26 SEPTEMBER: Sanaa weekly, 25-6-98. [Archives:1998/26/Press Review]

June 29 1998

(Yemen Armed Forces)   Main Headline:
1- The President: “Infiltrators crept into the demonstrations to divert them into acts of rioting and destruction.”
“We have covered a big stage in the border talks with Saudi Arabia, aiming to reach a final settlement satisfactory to both sides.””It is very astonishing to the stick methods used with Arab countries, while generous rewards are bestowed on Israel.”2- The Council of Ministers endorses the inclusion of the poverty alleviation project within the Social Safety Net, at a cost of $40 million with contributions from international donor organizations.
3- Minister of Interior: “Rioting has left 5 dead, 12 injured and extensive damage to property. Preliminary investigations have revealed that certain political parties were behind the unrest. The President ordered the release of all detainees.”
4- Minister of Planning: “Half of the oil revenue goes to subsidize wheat and flour.”5- Minister of Agriculture: “Price reform will help support Yemeni farmers, and, hence increase their capabilities to support food security.”6- Governor of Aden : “Development projects in Aden cost more than YR 1.5 billion.)
Article Summary:
Why the Price Reform?
By Ibrahim Al-Ashmawi
The 2nd Gulf war and the return of a million Yemeni immigrants who used to send more than $1 billion a year presented a powerful blow to the Yemeni economy. Following the 1994, the balance of payments deficit rose to $760 million, the individual income growth became zero, employment rose to 35%, and the state’s revenue covered only 80% of its employees’ salaries.
Due to the general regional and international conditions, there were not many alternatives open for Yemen. Donor countries met in Paris and Brussels in 1996, and decided to provide a loans worth $550 million and later on $1.8 billion. They also decided to cancel 80% of Yemen’s foreign debts.
To remedy the deteriorating economy, drastic measures were needed. The reform program called for a gradual lifting of subsidies off some basic food commodities and fuels. This is essential for stopping the rapid depletion of national revenues and hard currency reserves.

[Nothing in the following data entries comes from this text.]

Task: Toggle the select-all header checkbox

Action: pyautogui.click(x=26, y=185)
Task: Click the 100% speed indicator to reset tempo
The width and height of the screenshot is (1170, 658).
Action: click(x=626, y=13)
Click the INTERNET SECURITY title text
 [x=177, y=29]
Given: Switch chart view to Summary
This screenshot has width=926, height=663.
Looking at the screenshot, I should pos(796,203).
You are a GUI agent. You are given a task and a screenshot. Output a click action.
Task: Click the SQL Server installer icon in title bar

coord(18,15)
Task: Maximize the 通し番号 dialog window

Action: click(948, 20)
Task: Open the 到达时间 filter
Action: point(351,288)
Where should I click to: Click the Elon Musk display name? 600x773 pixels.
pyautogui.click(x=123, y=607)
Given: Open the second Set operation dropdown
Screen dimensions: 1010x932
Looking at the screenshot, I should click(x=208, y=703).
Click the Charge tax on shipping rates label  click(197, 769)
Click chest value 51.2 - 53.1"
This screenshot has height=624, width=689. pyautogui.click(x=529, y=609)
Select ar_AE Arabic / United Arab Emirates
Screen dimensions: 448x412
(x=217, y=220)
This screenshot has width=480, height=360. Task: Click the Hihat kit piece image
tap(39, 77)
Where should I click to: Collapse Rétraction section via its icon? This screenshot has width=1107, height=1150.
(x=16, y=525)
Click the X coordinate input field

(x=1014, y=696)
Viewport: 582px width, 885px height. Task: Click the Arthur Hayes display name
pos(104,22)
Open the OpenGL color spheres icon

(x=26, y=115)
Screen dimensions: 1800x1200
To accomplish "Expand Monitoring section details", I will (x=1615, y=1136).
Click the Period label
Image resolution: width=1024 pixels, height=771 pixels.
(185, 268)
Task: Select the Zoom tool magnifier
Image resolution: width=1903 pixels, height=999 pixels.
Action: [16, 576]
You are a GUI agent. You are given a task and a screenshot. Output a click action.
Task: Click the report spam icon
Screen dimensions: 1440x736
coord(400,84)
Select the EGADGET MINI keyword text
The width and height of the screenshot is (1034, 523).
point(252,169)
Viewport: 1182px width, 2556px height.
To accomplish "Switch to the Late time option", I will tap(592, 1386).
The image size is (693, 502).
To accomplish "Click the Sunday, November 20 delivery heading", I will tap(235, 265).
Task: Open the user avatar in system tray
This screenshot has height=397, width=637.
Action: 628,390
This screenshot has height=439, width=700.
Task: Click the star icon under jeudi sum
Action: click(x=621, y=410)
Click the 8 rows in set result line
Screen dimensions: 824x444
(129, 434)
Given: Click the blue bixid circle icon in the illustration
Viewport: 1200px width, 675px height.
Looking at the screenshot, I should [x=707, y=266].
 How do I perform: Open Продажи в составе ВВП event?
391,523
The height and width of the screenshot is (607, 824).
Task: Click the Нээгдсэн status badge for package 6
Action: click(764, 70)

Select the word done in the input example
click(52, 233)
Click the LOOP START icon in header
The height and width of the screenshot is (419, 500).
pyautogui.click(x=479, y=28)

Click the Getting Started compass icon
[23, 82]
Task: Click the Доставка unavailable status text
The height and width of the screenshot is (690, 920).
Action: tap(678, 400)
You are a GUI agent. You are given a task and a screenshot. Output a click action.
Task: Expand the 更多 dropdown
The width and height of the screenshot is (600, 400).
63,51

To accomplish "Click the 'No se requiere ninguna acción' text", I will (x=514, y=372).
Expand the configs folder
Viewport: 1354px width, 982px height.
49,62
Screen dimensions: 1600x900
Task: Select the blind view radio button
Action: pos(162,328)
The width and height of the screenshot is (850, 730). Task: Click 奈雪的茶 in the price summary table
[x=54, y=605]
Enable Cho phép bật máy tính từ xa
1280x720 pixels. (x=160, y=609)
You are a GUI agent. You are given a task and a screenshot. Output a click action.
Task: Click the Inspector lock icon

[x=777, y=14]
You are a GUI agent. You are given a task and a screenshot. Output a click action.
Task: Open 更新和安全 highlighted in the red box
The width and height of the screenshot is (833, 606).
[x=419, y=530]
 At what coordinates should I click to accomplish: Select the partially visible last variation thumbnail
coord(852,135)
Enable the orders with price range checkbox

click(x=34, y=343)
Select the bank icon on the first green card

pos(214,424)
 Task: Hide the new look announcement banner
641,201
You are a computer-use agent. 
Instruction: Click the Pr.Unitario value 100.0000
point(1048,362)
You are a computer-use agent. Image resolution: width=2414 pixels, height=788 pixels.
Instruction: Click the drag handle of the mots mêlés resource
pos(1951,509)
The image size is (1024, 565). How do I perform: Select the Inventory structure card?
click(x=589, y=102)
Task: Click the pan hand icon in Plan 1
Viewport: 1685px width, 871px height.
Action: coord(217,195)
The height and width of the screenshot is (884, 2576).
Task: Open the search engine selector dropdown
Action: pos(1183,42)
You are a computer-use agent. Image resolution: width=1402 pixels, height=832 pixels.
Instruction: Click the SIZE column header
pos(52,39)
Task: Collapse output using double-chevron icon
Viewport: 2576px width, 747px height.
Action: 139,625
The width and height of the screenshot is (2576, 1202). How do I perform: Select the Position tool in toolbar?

Reforms proceeded swiftly. Budget deficit and inflation were brought to all time low and kept under control. The 1998 budget was drawn on the valid assumption of an oil revenue of $1.5 billion (oil revenues form 65% of the overall national revenue). However, world oil prices dropped from $18 to $13 per barrel, depriving the Yemeni treasury of a precious $236 million. During this year the imports bill totaled $307 million, compared to $128 million in 1997.
The budget deficit rose from a projected YR 4.4 billion to an actual YR 36.2 billion.
Price reforms were scheduled to start in a gradual manner from January of this year. However, political circumstances within the government delayed that. Price hike cannot be described as a great achievement, but a bitter drug that must be administered.